▶ **ABOUT THIS TASK**
Reproduce word for word the part of the passage below on living one day at a time that runs between "I hope I don't, either." and "one life already.", inclusive.

▶ **GIVEN PASSAGE**
__________________________________________________

But I have him to thank, whoever he is.  For some reason, it hit me with vivid reality that life is lived one long day at a time.   Thousands of days that man had lived, and it all came down to what may have been his few final minutes.  I watched that man, for a moment, and was overwhelmed with the fact that he was born, had a childhood, probably loves someone, or several someones.  A lifetime of memories were right there, clinging and fighting just so that one more day could be lived.  That man, if he lived, will never again have an ordinary day.

I hope I don't, either.

Someone said "the days are long, but the years are short" and they were exactly right.  My life has been lived, thus far, one minute...one hour...one day at a time.  I was born, I had a childhood, I've learned a few things and loved a whole lot of people.  Countless moments, one after another, add up to what is my whole life today.  Much effort, many prayers, tears, laughter, pain, and joy have gone into my one life already.

And it could easily be all over in a matter of minutes. 

The human body cannot go ten minutes without oxygen.  In ten short minutes, my whole life, all its hours and its days and its years, could be finished.  Final. Any thoughts yet unspoken or unwritten would die with me, unexpressed.  Memories that are mine alone will slip into eternity with me, they will not be left behind in a box or gathered up with my things.  Why do we not spend more time reminiscing?  The Lord has been so good, and I am commanded to remember!  So that my children, and their children, will remember.  So that my friends will not forget.

Anything, to be remembered collectively, must be talked about, and more than once.  Time has to be taken, around dinner tables and over telephones, and in cars and in front of the fireplace.  Moments must be stolen back, and memorials made to the faithfulness of God.  "Remember when...??"

And how about these words:  "I love you."

And, "I am sorry.  Let's begin fresh, slates wiped clean.  You - a spouse, a parent, child, or a friend and child of God - you with an eternal spirit, you are far too important to be abandoned this way, and I want to come back and rebuild that which is eternal:  our relationship.  Quick!  Hurry, let us go back to loving each other before the sun goes down, and this one precious day is over!"

__________________________________________________

▶ **RECORDED DATA**
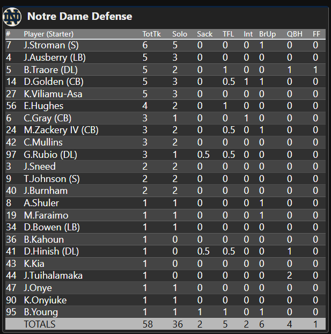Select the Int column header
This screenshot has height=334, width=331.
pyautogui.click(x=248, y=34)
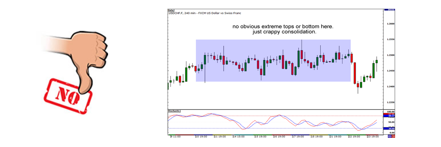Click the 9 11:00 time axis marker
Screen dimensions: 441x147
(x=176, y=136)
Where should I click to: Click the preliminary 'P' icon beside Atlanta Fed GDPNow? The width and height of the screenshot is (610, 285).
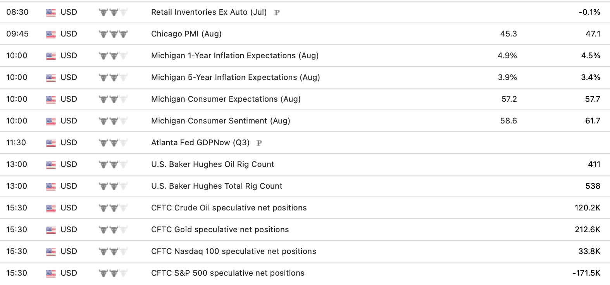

__________________________________________________

▶ **YOUR RESPONSE**
I hope I don't, either.

Someone said "the days are long, but the years are short" and they were exactly right.  My life has been lived, thus far, one minute...one hour...one day at a time.  I was born, I had a childhood, I've learned a few things and loved a whole lot of people.  Countless moments, one after another, add up to what is my whole life today.  Much effort, many prayers, tears, laughter, pain, and joy have gone into my one life already.